The problem I am facing right now is tying the theory from Sutton & Barto about advantage actor critic to the implementation of A3C I read here. From what I understand:
The critic network (value function) loss function is given by: $L_V = \frac{1}{2} \left(\left[ r + \gamma V(s') \right] - V(s)\right)^2 $ (1)
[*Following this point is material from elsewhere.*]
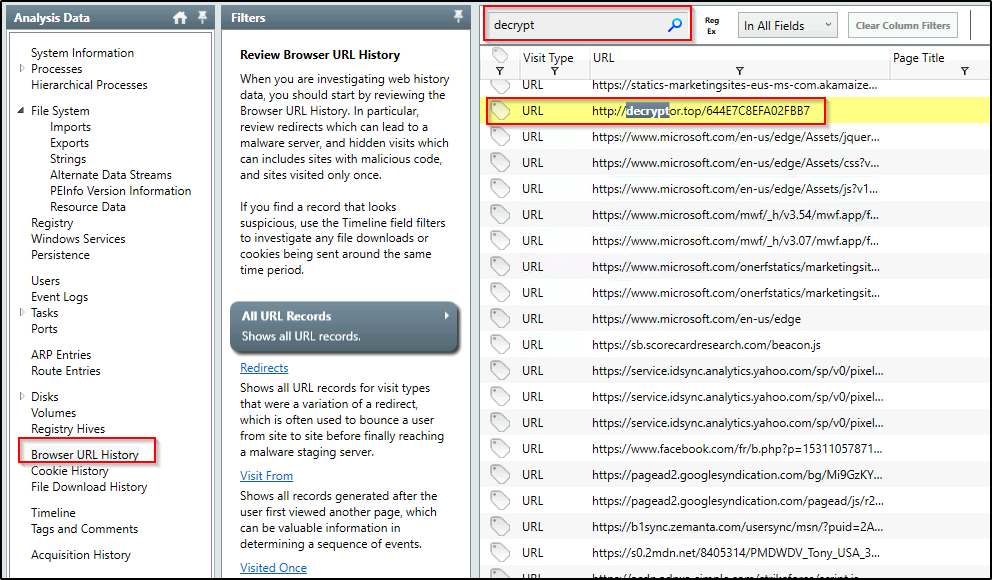Collapse the File System tree node
Viewport: 992px width, 580px height.
(22, 111)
Actor network maximizes advantage function to approximate the performance of policy: $J(\theta) = A(s, a)$ (2) $\nabla_{\theta} J(\theta) = \mathbb{E} \left[ \nabla_{\theta} \log \pi_{\theta}(a | s) A(s, a) \right]$ (3)
My questions:
For actor, we maximize $J(\theta)$ but I have seen people use $\mathcal{L}_{\text{actor}} = - \mathbb{E}_{t} \left[ \log \pi(a_t | s_t; \theta) \cdot A(s_t, a_t) \right]$. I assume that we are taking $\nabla_{\theta}$ out of the term we derived for $\nabla_{\theta} J(\theta)$ (from (3)) and instead of maximizing the obtained term, we minimize its negative. Am I on the right track?
Because actor and critic use two different loss functions, I thought we will have to setup different optimizers for both of them. But what I have seen, people club the losses into a single loss function. Why is that so?
For CarRacing-v3, the action space size is (1x3) and each element is continuous action space. Should my actor output 6 values (3 mean, 3 variance for each of the action)? Are these values not correlated? If so do I not need a covariance matrix and sample from a multivariate Gaussian?
Is the critic trained similar to Atari DQN by having a target and main critic where target critic is not updated while main critic is trained and both are later synced?